## GIVEN PASSAGE
======

Even as large employers begin to meet the regulations of the 2008 federal parity law, small businesses in Wisconsin will soon have to meet similar requirements.

Wisconsin Gov. Jim Doyle (D) signed a mental health parity measure (SB 362) into law on April 29 and was applauded by mental health advocates. The legislation thus extends the state's parity mandate beyond that of the federal parity law, which requires employers with 50 or more employees to offer parity insurance coverage. The new law requires qualifying group health plans for businesses with 10 or more employees to offer the same coverage for mental illness care as they do for other types of medical care.

Leaders of the advocacy group Mental Health America of Wisconsin (MHAW) said that the state law would reduce the risk and impact of mental illnesses, especially addiction disorders, which have a severe fiscal impact.

"We are thrilled to see the growing recognition that mental health is an integral part of health care and that we, as a society, need to be proactive in reducing the risk for mental and addictive disorders," said Shel Gross, MHAW's director of public policy, in a written statement.

Mental health care advocates cited the economic recession as a key reason that the new law was needed. They said that the risks of developing a psychiatric illness or having an existing one become more severe were increasing with the stresses of the recession.

Small businesses in Wisconsin had raised concerns about the cost of the expanded parity requirement, but the Office of the Commissioner of Insurance (OCI) projected that the law would have only a small premium impact but bring considerable benefits. The law allows businesses that find their health insurance premiums have risen by more than 2 percent due to the new requirement to opt out of the parity mandate. The law, which will affect about 25 percent of insurance plans in the state, is expected to increase premiums by less than one-half of 1 percent.

======

## INFORMATION SUPPLIED

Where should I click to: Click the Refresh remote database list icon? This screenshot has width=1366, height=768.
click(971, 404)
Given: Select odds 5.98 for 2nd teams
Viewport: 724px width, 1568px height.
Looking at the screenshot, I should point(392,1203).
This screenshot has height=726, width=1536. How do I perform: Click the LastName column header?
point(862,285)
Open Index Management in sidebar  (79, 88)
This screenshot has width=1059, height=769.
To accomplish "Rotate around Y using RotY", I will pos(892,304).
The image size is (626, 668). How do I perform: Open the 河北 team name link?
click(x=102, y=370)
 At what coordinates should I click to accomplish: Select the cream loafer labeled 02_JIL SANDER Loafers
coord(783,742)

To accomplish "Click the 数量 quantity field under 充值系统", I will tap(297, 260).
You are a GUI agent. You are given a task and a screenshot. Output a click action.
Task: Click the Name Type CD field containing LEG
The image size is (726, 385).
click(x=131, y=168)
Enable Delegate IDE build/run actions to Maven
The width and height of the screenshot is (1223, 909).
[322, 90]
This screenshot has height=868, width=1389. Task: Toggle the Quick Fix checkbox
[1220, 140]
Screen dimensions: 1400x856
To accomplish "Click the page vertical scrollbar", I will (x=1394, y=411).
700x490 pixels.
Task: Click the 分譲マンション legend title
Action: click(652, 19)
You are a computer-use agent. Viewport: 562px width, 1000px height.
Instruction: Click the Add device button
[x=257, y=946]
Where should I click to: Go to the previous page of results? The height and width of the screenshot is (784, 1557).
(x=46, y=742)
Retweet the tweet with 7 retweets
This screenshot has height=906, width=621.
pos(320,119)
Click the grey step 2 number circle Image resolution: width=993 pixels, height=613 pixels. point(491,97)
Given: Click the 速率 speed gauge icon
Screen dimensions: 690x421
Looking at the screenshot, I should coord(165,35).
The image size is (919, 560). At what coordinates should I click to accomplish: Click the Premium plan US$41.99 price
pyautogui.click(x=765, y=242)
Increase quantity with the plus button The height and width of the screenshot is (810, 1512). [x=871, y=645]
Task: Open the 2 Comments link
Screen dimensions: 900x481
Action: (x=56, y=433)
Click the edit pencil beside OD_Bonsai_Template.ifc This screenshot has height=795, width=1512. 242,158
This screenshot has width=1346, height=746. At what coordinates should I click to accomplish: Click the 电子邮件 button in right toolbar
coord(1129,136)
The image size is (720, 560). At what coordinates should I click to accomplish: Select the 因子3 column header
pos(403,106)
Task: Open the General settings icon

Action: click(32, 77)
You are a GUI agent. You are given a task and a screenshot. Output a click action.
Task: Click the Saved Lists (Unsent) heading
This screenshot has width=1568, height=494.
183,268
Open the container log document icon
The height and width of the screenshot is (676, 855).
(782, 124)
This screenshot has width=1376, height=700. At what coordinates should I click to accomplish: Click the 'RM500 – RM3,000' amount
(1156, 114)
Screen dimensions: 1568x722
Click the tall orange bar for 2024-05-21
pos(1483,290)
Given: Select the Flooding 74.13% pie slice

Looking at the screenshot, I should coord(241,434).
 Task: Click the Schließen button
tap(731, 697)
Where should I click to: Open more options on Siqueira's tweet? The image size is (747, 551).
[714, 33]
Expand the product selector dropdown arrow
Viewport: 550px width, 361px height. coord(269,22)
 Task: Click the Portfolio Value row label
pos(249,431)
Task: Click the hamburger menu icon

======

## EXERCISE INSTRUCTIONS
1) For each statement, answer yes or no according to the passage on Wisconsin's mental health parity law, and quote the words from the passage that decide it. (a) The federal parity law covers employers with 50 or more employees. (b) Businesses may opt out of the parity mandate if their premiums rise by more than 5 percent because of it. (c) The law is expected to affect about 25 percent of insurance plans in the state.
2) In the passage on Wisconsin's mental health parity law, who is named as MHAW's director of public policy?
3) Extend the passage on Wisconsin's mental health parity law, starting after its last sentence.
The records are separate from the passage on Wisconsin's mental health parity law.

## OUTPUTS IN ORDER
1)
(a) Yes: "which requires employers with 50 or more employees to offer parity insurance coverage"
(b) No: "The law allows businesses that find their health insurance premiums have risen by more than 2 percent due to the new requirement to opt out of the parity mandate."
(c) Yes: "The law, which will affect about 25 percent of insurance plans in the state"

2) Shel Gross

3)
An OCI assessment concluded that mental illness affects about 1 in 4 adults and 1 in 5 children in the state, equating to about 1.4 million Wisconsin residents. Additionally, the assessment concluded that treatments for most psychiatric conditions are highly effective, and most individuals can recover and lead meaningful and productive lives.

"Treatment, especially when provided early in the course of the illness, can reduce overall health care costs, because the presence of a mental disorder can interfere with treatment compliance for other conditions such as diabetes and heart disease," said Kristina Finnel, interim president and CEO of MHAW, in a statement. "There are also considerable benefits to employers in reduced absenteeism, improved productivity, and reduced disability claims."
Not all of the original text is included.